Growing up, Japan held a special, weird place in my heart. The land that brought us some of the coolest things – samurai, giant robots, anime, sushi, the list goes on – and also some of the weirdest gameshows and commercials I’ve ever seen, was actually entirely mysterious from a ‘what is it like there’ perspective. I’d heard and read it was very safe and extremely clean, that people were very polite and the trains ran perfectly on time – or else. There was supposed to be sushi and ramen shops around every corner, ramune was the drink of the land, and toys and tools of every imaginable color and purpose lay on every store shelf.
It turns out that many, really most, of the fantastical things I’d imagined were true. The country is actually full of very polite, very clean people.
There are actually ramen and sushi shops all over, along with curry and udon and gyuudon and pastry shops and tempura and fluffy eggs and all sorts of other wonderful food. Tokyo is incredibly clean for a large city, but it is not utterly spotless. Outside of large cities though, everything is very, very clean. The trains do run incredibly on time, with apologies issued at the slightest mistake.
There are indeed stores full of toys and hobby materials – everyone has a hobby. Everyone. And Japan is the place to find a full building dedicated to it.
And there are things I never expected, like perfectly soft boiled and lightly salted eggs available in every 7-11.

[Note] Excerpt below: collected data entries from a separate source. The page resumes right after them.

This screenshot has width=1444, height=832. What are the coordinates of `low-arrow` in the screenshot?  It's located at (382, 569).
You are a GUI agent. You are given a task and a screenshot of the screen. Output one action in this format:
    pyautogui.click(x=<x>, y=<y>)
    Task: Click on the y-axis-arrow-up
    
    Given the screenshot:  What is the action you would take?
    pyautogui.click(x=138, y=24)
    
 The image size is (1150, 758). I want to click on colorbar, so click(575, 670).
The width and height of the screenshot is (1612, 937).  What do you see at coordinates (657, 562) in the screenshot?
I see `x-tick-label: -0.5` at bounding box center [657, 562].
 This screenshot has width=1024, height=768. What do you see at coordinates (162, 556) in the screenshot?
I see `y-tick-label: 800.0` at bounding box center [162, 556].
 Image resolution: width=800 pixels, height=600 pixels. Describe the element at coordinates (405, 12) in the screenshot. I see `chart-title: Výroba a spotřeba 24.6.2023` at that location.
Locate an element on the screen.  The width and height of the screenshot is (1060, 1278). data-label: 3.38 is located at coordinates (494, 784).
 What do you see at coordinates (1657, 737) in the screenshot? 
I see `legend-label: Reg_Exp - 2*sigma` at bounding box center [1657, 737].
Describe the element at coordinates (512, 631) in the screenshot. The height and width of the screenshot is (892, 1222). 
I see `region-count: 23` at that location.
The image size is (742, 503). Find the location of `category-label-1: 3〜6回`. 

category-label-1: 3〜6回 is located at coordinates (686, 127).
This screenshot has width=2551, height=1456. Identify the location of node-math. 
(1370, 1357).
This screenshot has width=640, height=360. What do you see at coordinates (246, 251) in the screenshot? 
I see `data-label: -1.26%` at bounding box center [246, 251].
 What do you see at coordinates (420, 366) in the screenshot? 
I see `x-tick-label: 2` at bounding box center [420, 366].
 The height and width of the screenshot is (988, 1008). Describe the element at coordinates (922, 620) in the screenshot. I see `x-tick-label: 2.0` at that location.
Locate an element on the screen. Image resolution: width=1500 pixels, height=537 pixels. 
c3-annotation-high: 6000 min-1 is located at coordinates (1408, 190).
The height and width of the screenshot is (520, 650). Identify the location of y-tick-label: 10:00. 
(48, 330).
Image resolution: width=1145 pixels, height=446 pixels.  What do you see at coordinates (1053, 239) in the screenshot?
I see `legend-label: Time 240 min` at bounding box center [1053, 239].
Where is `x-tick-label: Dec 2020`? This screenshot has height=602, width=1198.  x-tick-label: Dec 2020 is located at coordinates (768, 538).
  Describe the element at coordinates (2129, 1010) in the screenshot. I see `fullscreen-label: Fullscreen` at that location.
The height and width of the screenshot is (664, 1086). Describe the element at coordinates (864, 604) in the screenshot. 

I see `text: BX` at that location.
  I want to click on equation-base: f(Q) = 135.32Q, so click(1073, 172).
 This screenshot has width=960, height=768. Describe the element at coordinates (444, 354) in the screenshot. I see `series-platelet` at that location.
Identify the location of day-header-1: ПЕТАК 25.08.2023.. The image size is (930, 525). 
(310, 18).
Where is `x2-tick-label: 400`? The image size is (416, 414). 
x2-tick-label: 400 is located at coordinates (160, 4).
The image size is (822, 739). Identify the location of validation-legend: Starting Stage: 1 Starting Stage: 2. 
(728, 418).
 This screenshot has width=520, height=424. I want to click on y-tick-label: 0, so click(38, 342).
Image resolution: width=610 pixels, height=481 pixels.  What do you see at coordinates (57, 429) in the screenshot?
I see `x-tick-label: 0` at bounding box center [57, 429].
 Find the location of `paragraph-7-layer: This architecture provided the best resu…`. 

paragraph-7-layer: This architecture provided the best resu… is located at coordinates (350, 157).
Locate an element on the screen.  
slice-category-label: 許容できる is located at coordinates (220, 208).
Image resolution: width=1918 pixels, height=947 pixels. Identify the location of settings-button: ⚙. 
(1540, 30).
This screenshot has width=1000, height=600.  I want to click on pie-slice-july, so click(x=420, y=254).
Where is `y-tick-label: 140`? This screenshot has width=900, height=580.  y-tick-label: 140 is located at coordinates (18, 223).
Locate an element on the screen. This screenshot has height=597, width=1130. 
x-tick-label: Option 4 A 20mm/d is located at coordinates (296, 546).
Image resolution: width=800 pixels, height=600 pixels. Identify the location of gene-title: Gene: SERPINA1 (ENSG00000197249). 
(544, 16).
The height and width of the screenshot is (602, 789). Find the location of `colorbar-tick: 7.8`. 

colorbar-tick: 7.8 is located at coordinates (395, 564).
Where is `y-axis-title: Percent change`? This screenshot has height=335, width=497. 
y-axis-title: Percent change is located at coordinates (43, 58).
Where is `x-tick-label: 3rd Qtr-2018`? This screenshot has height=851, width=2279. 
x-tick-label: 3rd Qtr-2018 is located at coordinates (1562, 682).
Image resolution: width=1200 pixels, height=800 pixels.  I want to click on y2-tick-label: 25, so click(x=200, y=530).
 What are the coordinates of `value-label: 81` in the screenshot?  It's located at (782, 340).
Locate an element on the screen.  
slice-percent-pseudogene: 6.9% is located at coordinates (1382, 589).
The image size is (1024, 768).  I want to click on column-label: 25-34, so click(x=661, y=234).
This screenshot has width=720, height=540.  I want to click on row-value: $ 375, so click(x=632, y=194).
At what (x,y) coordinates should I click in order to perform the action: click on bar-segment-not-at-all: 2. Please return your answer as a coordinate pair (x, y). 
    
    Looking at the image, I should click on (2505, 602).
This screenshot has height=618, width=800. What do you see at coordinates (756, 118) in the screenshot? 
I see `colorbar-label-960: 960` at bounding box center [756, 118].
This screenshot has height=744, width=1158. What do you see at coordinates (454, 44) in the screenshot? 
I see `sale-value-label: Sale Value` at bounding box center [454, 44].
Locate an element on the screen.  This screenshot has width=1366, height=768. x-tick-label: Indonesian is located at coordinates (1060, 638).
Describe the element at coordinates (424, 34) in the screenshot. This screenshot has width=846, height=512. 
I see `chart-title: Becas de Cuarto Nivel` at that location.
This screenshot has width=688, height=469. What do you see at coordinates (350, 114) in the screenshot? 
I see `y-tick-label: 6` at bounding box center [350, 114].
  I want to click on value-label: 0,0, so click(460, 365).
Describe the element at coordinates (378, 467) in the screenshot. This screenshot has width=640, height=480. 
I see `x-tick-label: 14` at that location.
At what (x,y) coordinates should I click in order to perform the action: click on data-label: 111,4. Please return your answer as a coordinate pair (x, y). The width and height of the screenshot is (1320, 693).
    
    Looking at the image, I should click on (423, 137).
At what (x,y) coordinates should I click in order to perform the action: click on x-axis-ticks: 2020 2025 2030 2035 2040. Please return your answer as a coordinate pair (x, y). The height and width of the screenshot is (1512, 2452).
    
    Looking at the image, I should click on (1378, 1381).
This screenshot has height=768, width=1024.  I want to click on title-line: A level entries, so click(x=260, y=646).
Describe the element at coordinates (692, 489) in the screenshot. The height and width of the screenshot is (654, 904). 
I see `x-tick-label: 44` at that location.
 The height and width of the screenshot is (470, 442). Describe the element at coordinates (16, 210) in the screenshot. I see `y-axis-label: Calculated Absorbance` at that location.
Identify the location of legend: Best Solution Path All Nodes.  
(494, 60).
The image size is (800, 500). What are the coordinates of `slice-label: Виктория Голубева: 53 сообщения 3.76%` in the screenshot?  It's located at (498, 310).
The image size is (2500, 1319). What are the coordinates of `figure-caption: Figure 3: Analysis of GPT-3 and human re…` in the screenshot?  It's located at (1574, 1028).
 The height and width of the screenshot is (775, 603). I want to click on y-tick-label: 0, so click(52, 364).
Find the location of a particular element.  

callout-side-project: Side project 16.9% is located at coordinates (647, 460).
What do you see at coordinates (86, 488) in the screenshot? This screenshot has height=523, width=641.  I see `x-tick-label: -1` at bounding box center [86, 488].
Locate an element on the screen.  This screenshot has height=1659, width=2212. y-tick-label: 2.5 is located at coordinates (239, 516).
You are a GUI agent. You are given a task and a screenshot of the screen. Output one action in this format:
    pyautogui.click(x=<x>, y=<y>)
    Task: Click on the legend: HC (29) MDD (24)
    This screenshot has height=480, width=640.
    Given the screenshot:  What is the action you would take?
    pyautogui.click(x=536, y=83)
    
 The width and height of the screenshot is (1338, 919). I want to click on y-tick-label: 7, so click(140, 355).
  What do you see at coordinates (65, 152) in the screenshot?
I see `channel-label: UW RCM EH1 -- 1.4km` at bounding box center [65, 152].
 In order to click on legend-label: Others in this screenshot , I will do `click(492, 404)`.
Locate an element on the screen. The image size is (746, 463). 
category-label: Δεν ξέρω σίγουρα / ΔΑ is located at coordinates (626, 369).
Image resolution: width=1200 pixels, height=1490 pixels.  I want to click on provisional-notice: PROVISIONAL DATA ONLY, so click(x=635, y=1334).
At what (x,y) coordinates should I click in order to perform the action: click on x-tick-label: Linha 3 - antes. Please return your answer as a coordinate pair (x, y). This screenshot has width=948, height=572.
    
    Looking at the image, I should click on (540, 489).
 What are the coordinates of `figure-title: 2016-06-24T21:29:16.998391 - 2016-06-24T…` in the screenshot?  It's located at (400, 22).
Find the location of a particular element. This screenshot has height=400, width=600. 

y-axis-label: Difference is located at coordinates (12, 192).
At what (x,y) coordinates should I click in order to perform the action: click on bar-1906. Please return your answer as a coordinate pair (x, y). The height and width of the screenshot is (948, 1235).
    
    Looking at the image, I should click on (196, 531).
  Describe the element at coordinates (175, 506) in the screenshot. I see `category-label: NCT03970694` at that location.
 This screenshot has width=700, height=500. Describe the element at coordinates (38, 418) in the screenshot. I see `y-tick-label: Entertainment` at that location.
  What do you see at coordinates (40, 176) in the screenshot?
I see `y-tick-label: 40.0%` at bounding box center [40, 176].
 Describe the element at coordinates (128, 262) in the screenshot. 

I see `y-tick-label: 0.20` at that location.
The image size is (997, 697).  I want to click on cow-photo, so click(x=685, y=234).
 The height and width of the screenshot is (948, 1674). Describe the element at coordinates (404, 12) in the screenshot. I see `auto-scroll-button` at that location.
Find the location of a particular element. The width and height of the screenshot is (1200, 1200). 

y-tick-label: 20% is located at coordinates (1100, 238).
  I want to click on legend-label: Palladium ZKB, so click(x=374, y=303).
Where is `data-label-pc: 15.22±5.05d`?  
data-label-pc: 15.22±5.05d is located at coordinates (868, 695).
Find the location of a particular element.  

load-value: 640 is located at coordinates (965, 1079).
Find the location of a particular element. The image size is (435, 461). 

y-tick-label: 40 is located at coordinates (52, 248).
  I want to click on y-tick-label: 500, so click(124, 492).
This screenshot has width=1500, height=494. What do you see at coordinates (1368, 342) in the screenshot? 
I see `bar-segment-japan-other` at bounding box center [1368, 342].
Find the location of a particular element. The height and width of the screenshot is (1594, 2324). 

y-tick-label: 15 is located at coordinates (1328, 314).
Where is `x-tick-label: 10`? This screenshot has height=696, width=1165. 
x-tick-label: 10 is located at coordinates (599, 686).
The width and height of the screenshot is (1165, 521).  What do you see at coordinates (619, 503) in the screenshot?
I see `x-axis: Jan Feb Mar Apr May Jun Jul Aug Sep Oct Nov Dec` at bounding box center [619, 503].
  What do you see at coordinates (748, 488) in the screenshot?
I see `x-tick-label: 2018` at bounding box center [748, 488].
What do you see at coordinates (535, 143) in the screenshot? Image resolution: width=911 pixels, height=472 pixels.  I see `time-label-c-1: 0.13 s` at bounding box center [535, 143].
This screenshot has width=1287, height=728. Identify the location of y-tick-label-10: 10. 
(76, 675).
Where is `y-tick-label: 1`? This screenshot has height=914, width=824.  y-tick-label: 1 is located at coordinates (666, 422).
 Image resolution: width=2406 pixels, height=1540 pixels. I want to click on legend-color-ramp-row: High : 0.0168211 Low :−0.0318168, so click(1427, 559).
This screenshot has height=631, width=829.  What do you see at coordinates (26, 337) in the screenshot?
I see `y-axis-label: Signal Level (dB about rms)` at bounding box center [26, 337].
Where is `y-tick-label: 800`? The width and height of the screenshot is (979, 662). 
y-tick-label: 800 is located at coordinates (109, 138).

And the fact that tickets for the metro and for your food are ordered through these retro, 1980’s machines that work perfectly despite being built 30 years ago and having none of today’s modern technology. Interestingly the machines at restaurants seem to be a side effect of the Japanese cultural requirement for formality in many interactions coupled with the desire to make everything fast and efficient. You can’t change the culture but you can reduce the need for interaction.
That there are stamps. Stamps! In every train station. And collecting them all is somewhere between a curiosity and an obsession. There were not many like me, but I was not the only person hunting for the stamp machine at various stations.
Japan seems entirely capable of enabling any given passion, and despite the formal and sometimes rigid culture, oddity thrives.
And giant robots are definitely a thing for everybody.